Stories of Indian Attacks during the Revolutionary War, Part III

Jeannette Holland Austin
2 min readApr 2, 2022

1777. Indian Troubles around Boonesboro, Kentucky.

Colonel Daniel Boone built a fort as a defense against the Indians. In 1777, the Governor of Virginia raised a company in Bedford County, Virginia under Captain Charles Watkins for the purpose of being sent to Kentucky to assist the inhabitants who were engaged in combat with the Indians. The company consisted of fifty men. They were promised forty shillings per month.

Arabia Brown was stationed in Boonesboro as an Indian spy, under the command of Colonel Daniel Boone. Brown and thirty men appointed to the task of making salt at Licking Creek, were suddently taken as prisoners by the Indians. Brown soon escaped, however, and returned to the fort. But now Brown, along with others, was assigned to go out from the fort looking for Indians and give the alarm in the event of danger. One of the necessary hardships of the soldier was grinding corn with a hand mill as they had nothing furnished him but cornmeal. Brown was unable to return to Virginia until Squire Boone, a brother of Daniel Boone, was dispatched, thus serving on Lick Creek for eight months.

Source: Application for Pension Sept 12, 1832, Garrard County, Kentucky.

William Tracy volunteered in n August 1777 in this County for twelve months under Capt. Charles Gwatkins; marched to old Boonesboro in Kentucky for the purpose of protecting the fort and frontier settlers against the Indians and British. He served under Lieutenant William Milam part of the time when Daniel Boone was absent.
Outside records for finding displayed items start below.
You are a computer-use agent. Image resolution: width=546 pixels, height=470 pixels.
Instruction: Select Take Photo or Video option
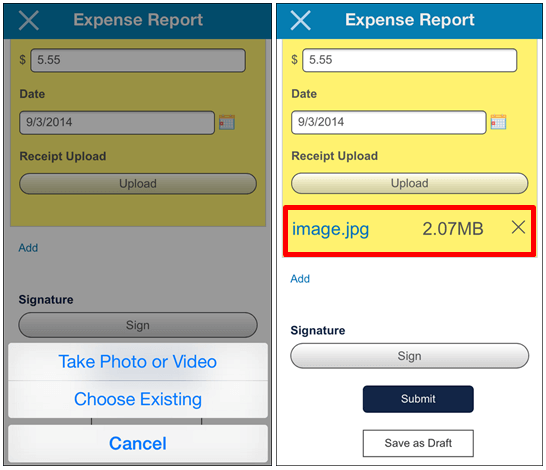coord(138,361)
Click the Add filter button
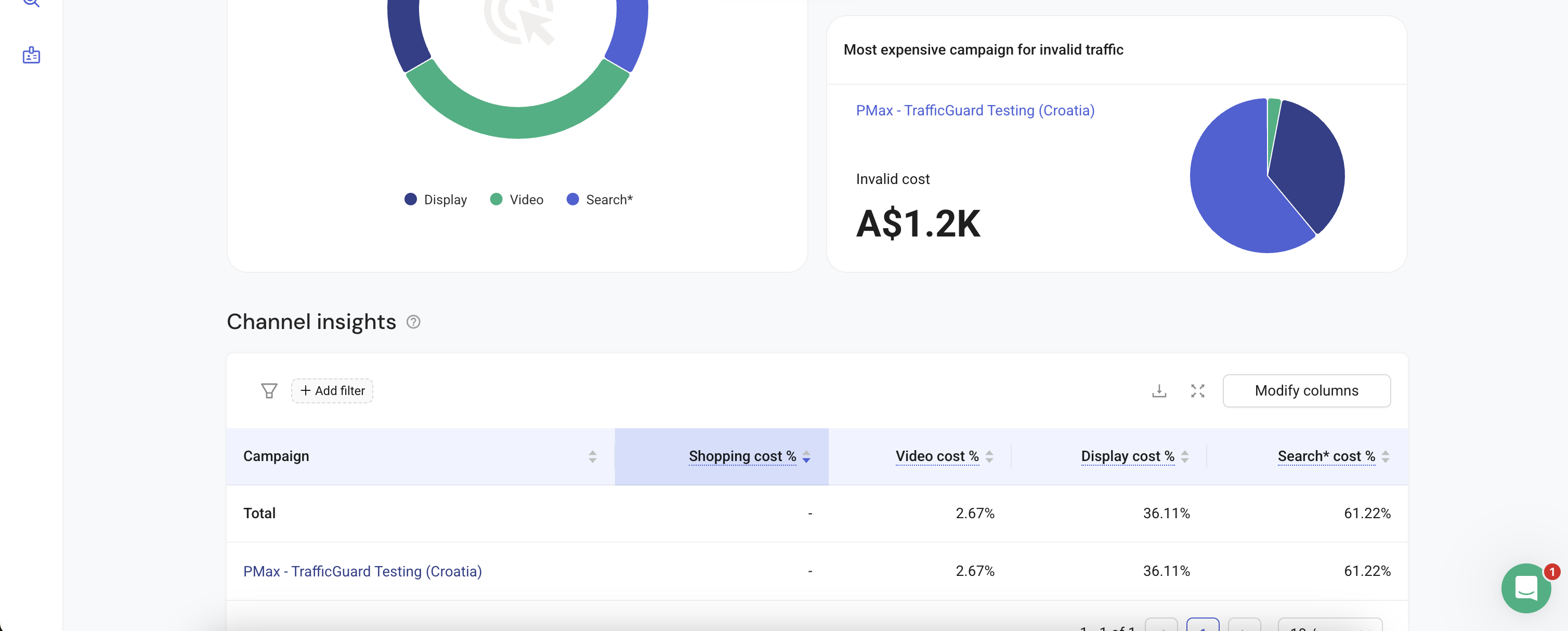This screenshot has width=1568, height=631. point(332,391)
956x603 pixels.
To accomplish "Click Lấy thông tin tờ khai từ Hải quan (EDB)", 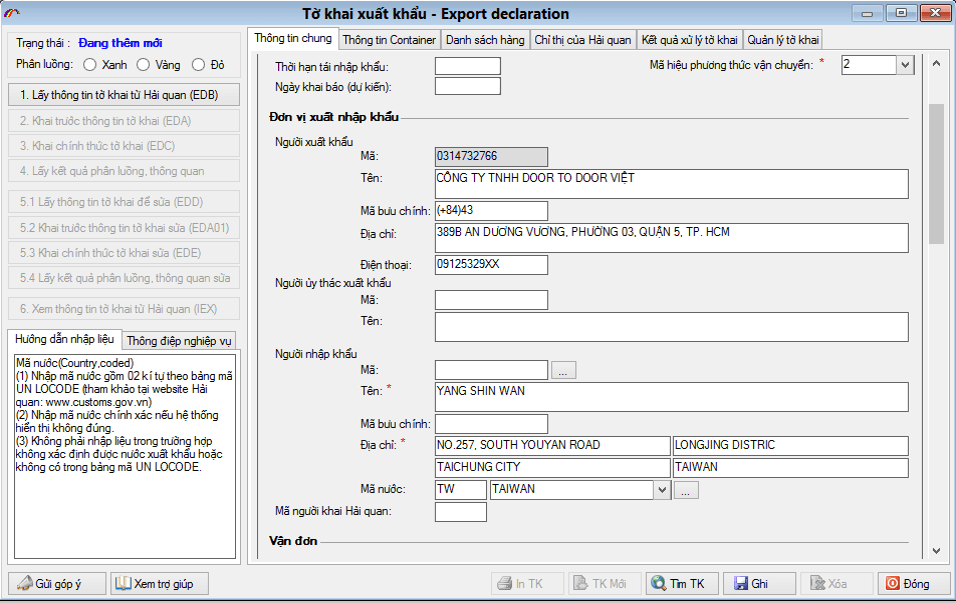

In February of 1778 he was at Big Blue Licks in Kentucky (Nicholas County) with twenty prisoners taken by the Shawnee Indians.

Daniel Boone was taken prisoner one day while the soldiers were at the Licks making salt for the garrison at the fort. Tracy was kept as a prisoner of war by the Indians for over five years. He was first carried to Chillocothe Town (in Ohio), then high up the river, then to Piqua Towns and many other high places on Big Miami (Great Miami River); then to Detroit. Before the end of the war, he was sold to the British on Lake Erie. Other prisoners were John Hargis, Thomas James, Adam Ore, and John Sevier, who had been taken at different times and were discharged along with Tracey.